I have a program that expects a very simple output from Neo4j in the form of m,d,p

so this statement works fine.
MATCH (p:ProgNode {compileunit:'Way-Duy_User-Task-Manager', release:2})-[d:RUNS]->(m) RETURN m, d, p

But I have a situation where I need to display that information for each unique occurance of compileunit. I am trying to build one that uses a distinct directive (e.g. distinct (p.compileunit)) but I cannot figure out how to embed it so I maintain the output (m,d,p) the program is expecting.


First you have to move the p element as your first grouping key, like this:

MATCH (p:ProgNode {compileunit:'Way-Duy_User-Task-Manager', release:2})-[d:RUNS]->(m) RETURN p.compileunit,d,m

After you have to put the operator DISTINCT like this

MATCH (p:ProgNode {compileunit:'Way-Duy_User-Task-Manager', release:2})-[d:RUNS]->(m) RETURN DISTINCT p.compileunit,d,m

And finally, you have to aggregate d and m as there are more than one for a distinct p.compileunit and so they can appear on a single row. If you don't DISTINCT operator is useless and will be ignore by Neo4j.

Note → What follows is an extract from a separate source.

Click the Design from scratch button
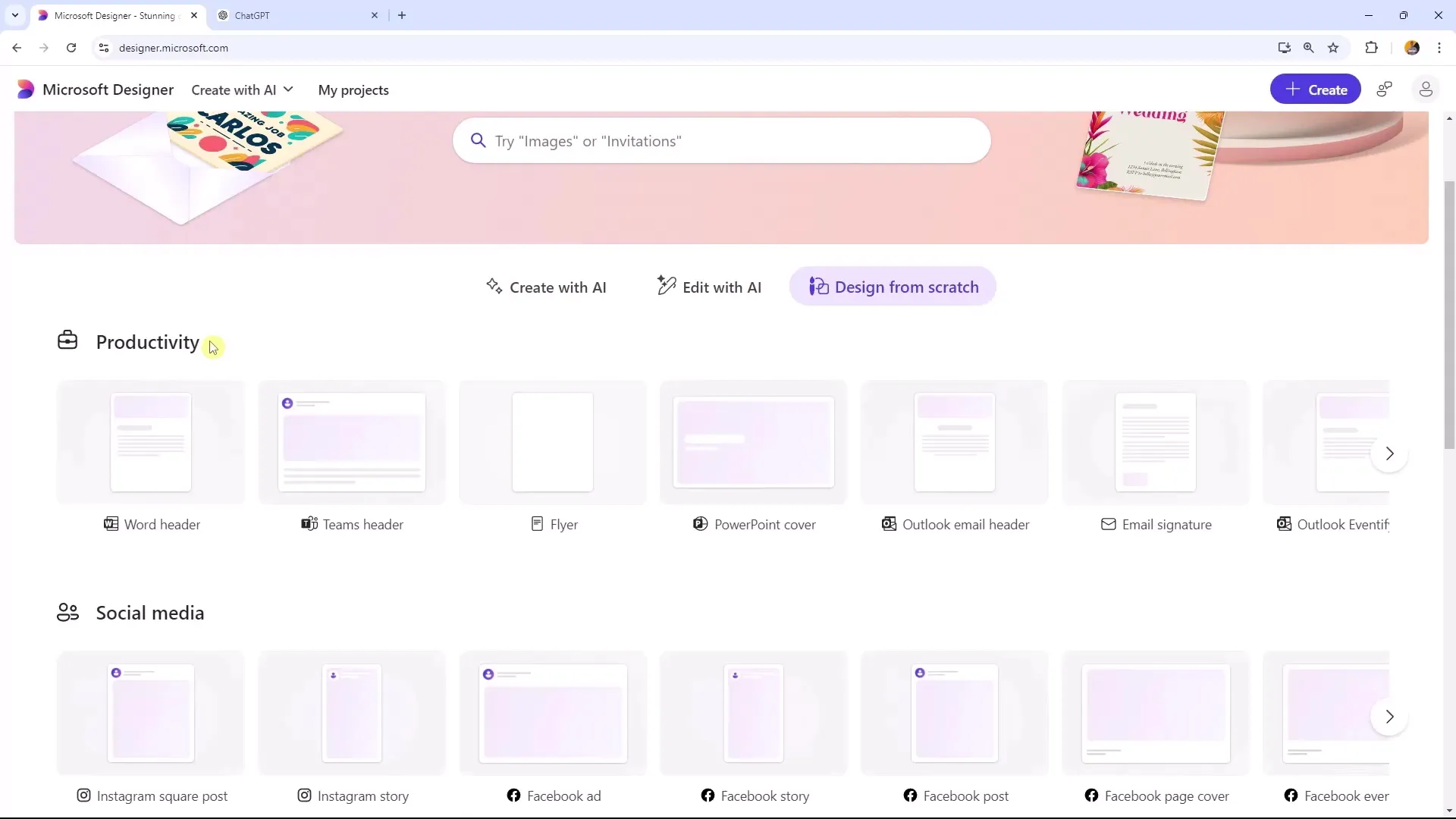Screen dimensions: 1456x819 (893, 287)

When you RETURN your query result, do not forget that there is only 2 dimensions in a RETURN clause table unlike Neo4j where this is an unlimited number of connections and so dimensions.

MATCH (p:ProgNode {compileunit:'Way-Duy_User-Task-Manager', release:2})-[d:RUNS]->(m) RETURN DISTINCT p.compileunit,collect(d),collect(m)

There is a lot of ways to aggregate your data it's up to you but if you want one single row per p.compileunit you have to do it.

Thank you. That made sense and worked. Thanks again